=== Trecho do documento ===

Mineiros armados carregam Victor Paz Estenssoro na revolução de 1952.

As reformas nacionalistas-burguesas, na medida em que se baseavam no repúdio explícito do MNR ao socialismo, permitiram boas relações com o imperialismo americano, que ajudou financeiramente o regime com base na rápida expansão econômica do pós-guerra e na hegemonia econômica dos EUA sobre seus rivais imperialistas.

Em 1971, a situação mundial havia mudado drasticamente. Em 1964, o imperialismo norte-americano já exigia que as operações de mineração se tornassem mais lucrativas com a demissão de dezenas de milhares de trabalhadores, bem como a abolição da participação sindical na administração da empresa estatal Corporação Mineira da Bolívia (Comibol), enquanto o FMI havia sido chamado para elaborar um plano de “estabilização.” Presidente reeleito do MNR, Estenssoro seria derrubado por seu vice-presidente, o General René Barrientos, inaugurando uma série de golpes que deram origem ao regime do General Torres em 1970.

O golpe de Banzer foi lançado em 18 de agosto de 1971, apenas três dias depois de o presidente americano Richard Nixon anunciar que Washington deixaria de garantir a convertibilidade dólar-ouro internacionalmente, convertibilidade que havia sido uma das fundações econômicas para o boom capitalista do pós-guerra. A erosão da hegemonia econômica mundial do imperialismo americano, que estava por trás do “Choque Nixon,” também estava por trás do esgotamento dos regimes nacionalistas burgueses na América do Sul, que dependiam dos investimentos e da ajuda dos EUA.

Uma reportagem do New York Times de 28 de janeiro de 1973 sobre a economia boliviana, intitulado “A ousada desvalorização na Bolívia”, explicitava claramente o impacto do regime Banzer na reversão de quaisquer ganhos obtidos pelos trabalhadores desde a revolução de 1952. A reportagem dizia:

“Com as forças anti-governamentais em aparente dispersão, o presidente Banzer cedeu às agências de empréstimo internacionais e desvalorizou o boliviano de 12 para 20 por dólar no último dia 27 de outubro. Foi a primeira desvalorização na Bolívia em 14 anos. A desvalorização, há muito necessária, afetou o boliviano médio como nenhum evento político havia feito em 20 anos”.

=== Entradas listadas ===

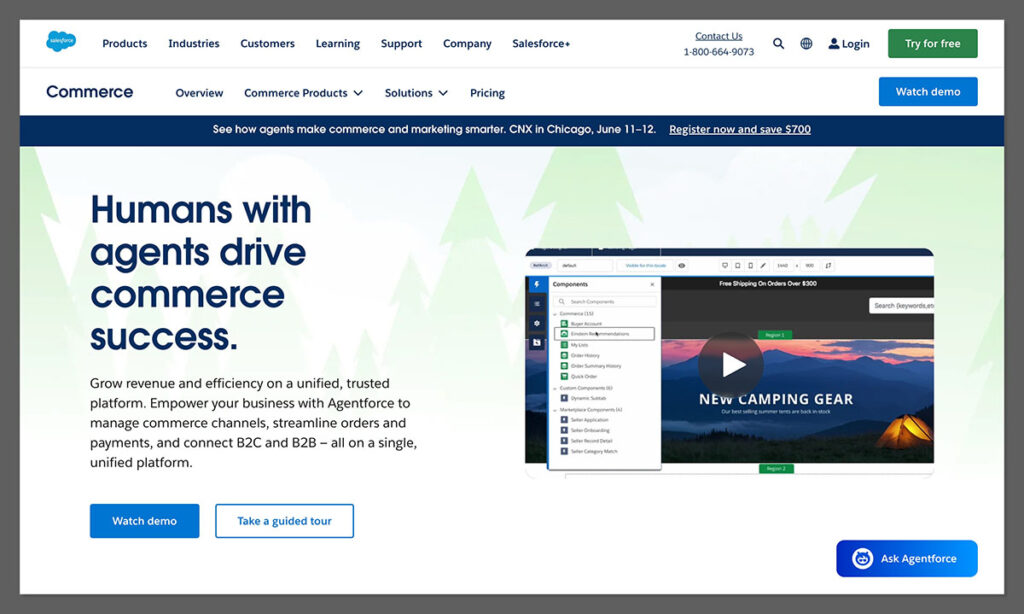
Task: Click the Salesforce cloud logo
Action: [61, 42]
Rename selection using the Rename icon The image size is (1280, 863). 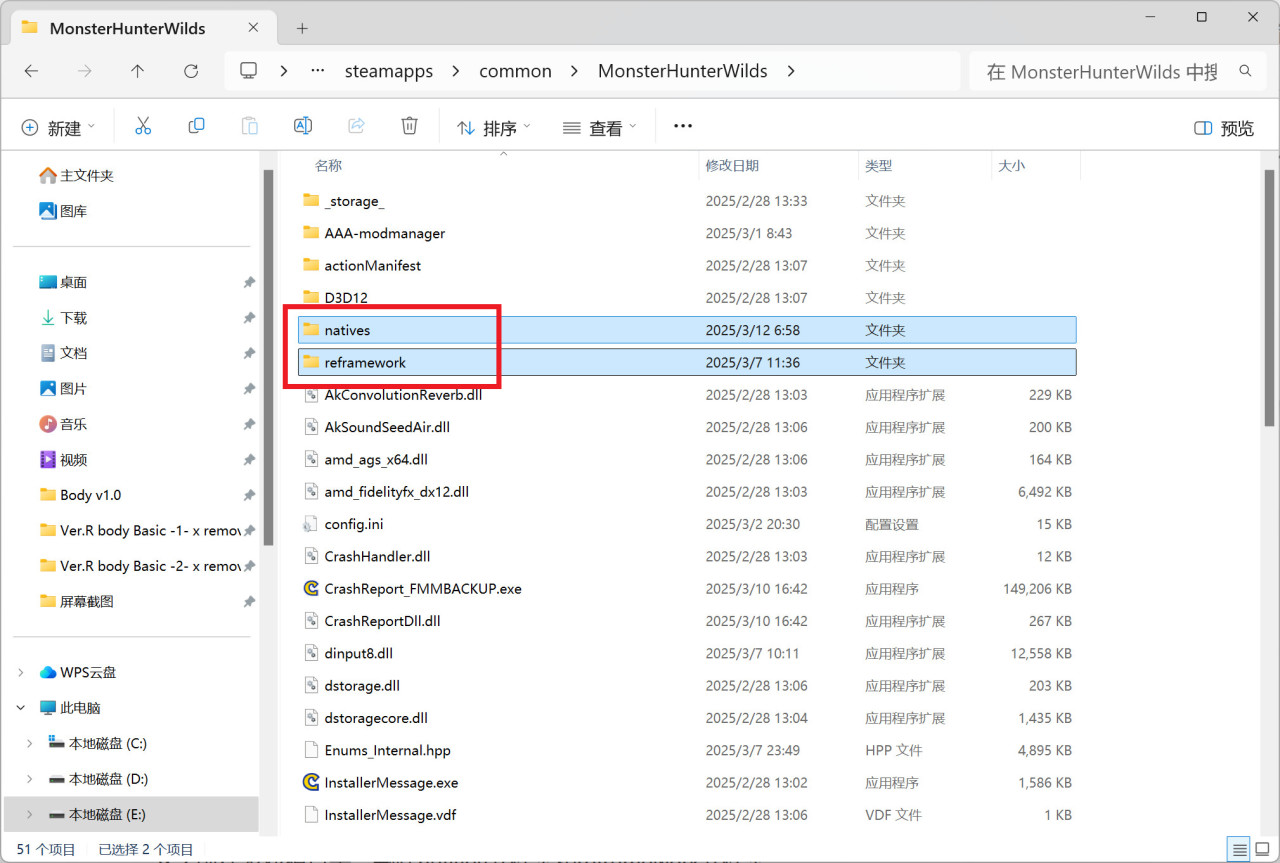tap(303, 125)
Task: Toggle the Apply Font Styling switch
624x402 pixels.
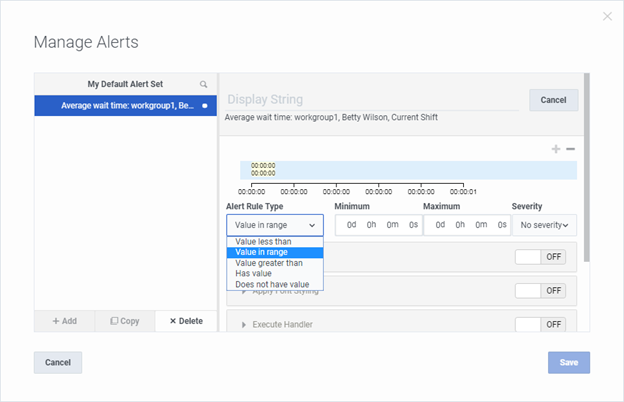Action: tap(540, 290)
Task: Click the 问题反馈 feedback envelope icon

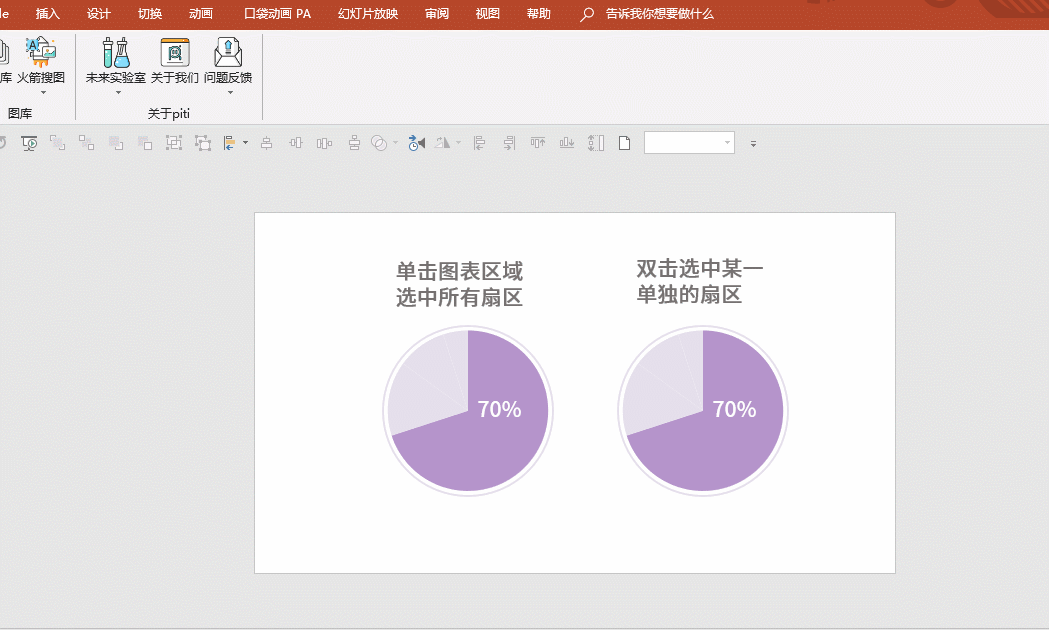Action: point(227,53)
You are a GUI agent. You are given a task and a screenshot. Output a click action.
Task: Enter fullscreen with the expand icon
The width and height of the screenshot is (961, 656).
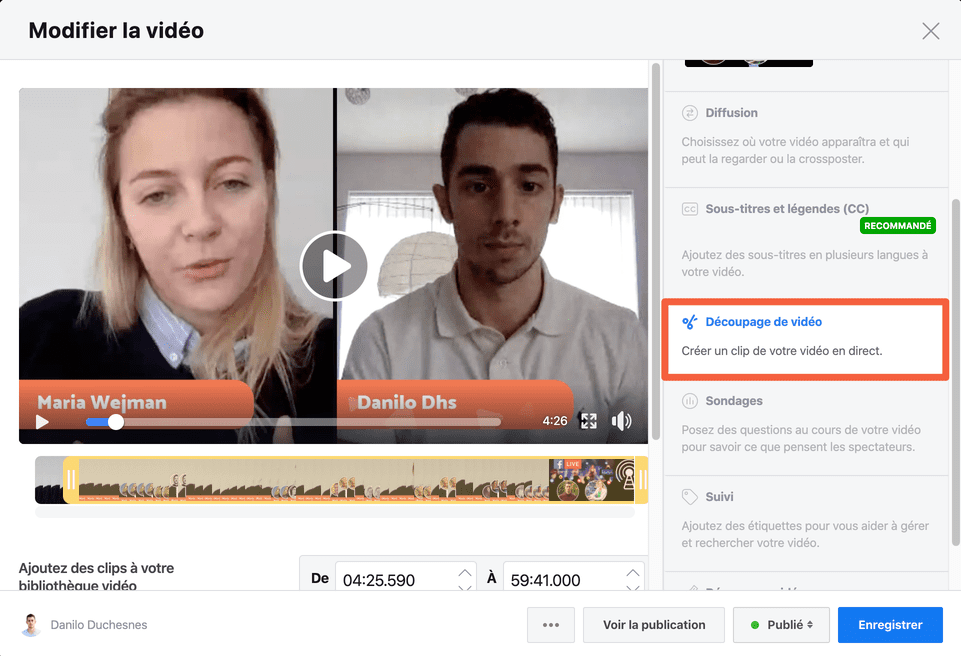(x=589, y=422)
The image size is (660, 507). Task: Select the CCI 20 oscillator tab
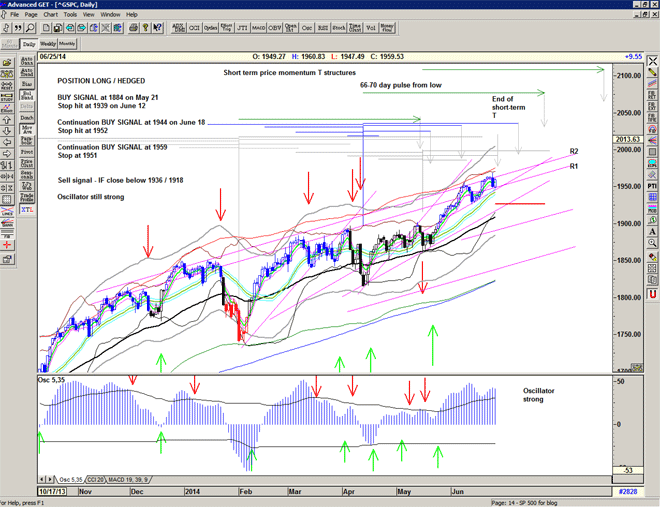click(97, 479)
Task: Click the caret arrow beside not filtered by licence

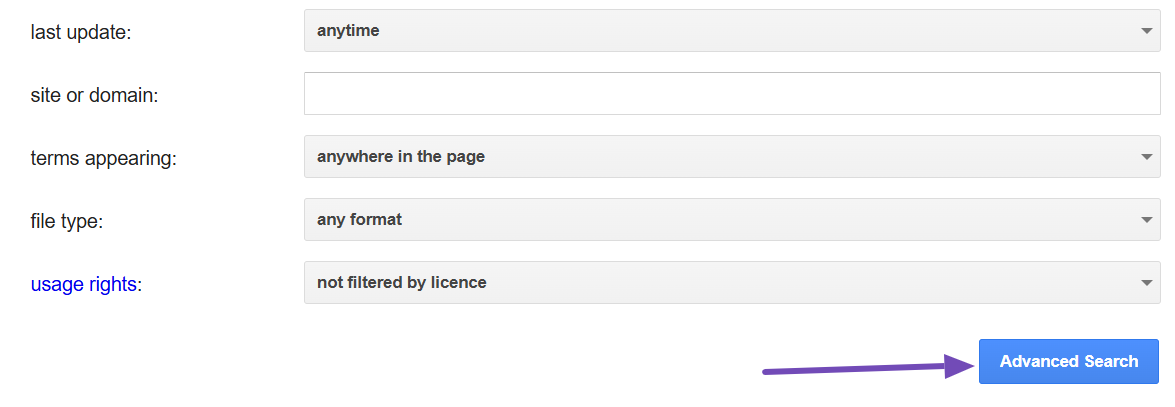Action: click(x=1146, y=283)
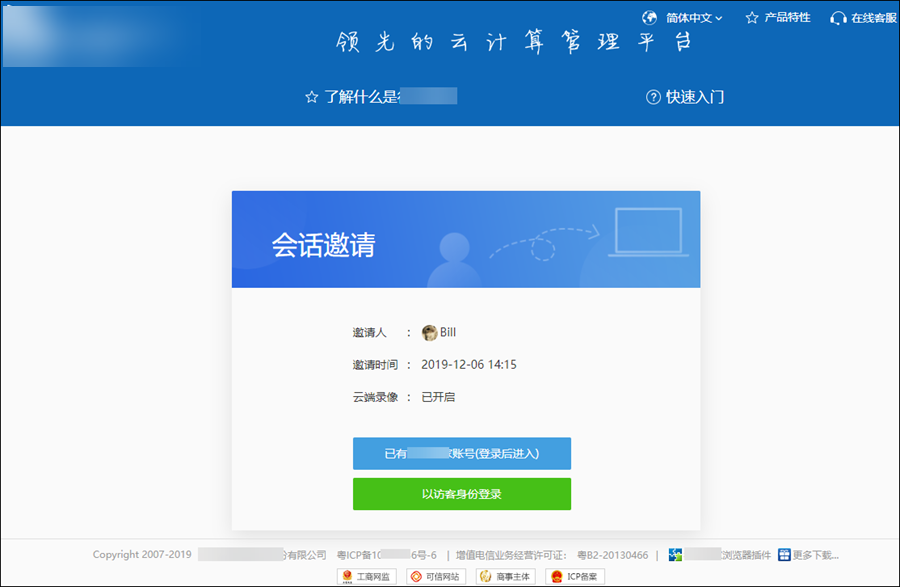Click the question mark quick-start icon
Screen dimensions: 900x587
pyautogui.click(x=653, y=97)
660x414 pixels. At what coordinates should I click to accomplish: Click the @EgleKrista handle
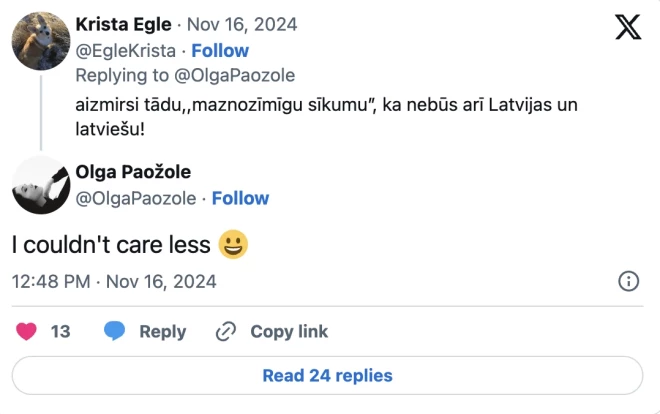click(125, 50)
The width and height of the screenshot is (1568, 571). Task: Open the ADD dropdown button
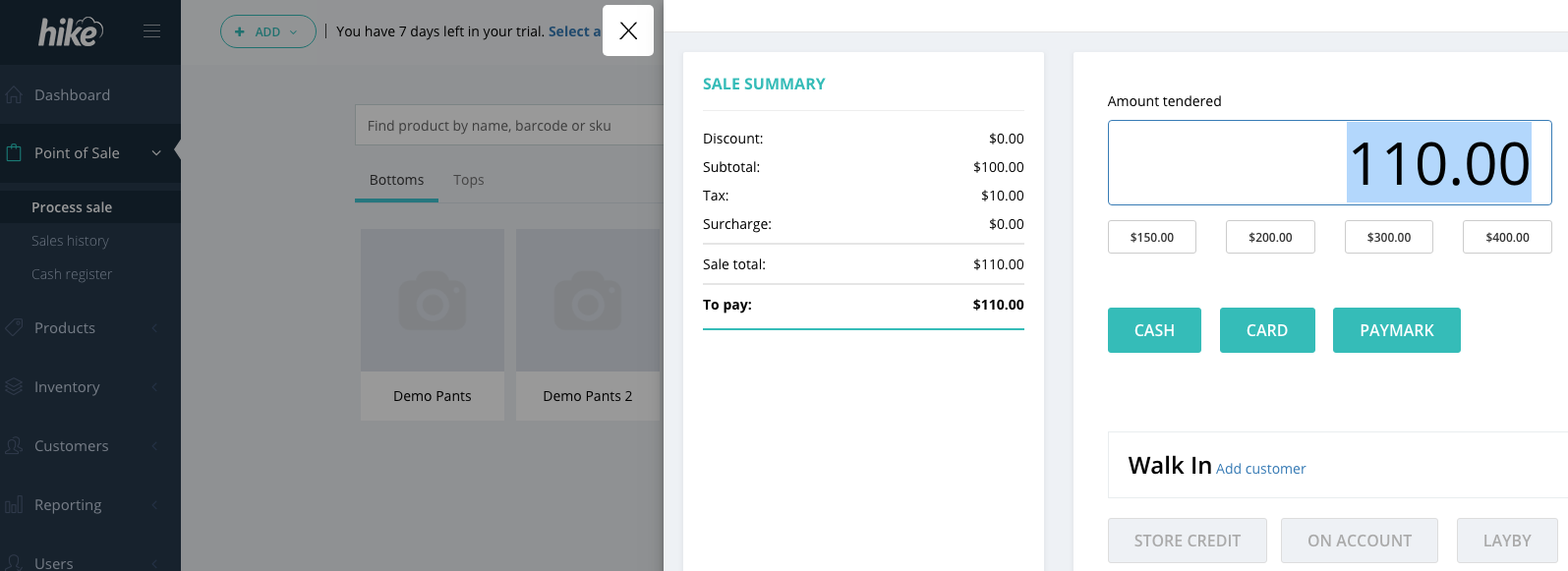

===

- Atividades propostas -
1) Responda com base no trecho sobre a Bolívia:
(a) Em que data foi lançado o golpe de Banzer?
(b) Quem derrubou Estenssoro?
(c) Em quanto o presidente Banzer desvalorizou o boliviano em relação ao dólar?
2) Reproduza palavra por palavra o trecho sobre a Bolívia, de "O golpe de Banzer" até "ajuda dos EUA.", inclusive.
As entradas listadas não têm relação com o trecho sobre a Bolívia.

- Respostas dos exercícios -
1)
(a) Em 18 de agosto de 1971.
(b) Seu vice-presidente, o General René Barrientos.
(c) De 12 para 20 por dólar.

2)
O golpe de Banzer foi lançado em 18 de agosto de 1971, apenas três dias depois de o presidente americano Richard Nixon anunciar que Washington deixaria de garantir a convertibilidade dólar-ouro internacionalmente, convertibilidade que havia sido uma das fundações econômicas para o boom capitalista do pós-guerra. A erosão da hegemonia econômica mundial do imperialismo americano, que estava por trás do “Choque Nixon,” também estava por trás do esgotamento dos regimes nacionalistas burgueses na América do Sul, que dependiam dos investimentos e da ajuda dos EUA.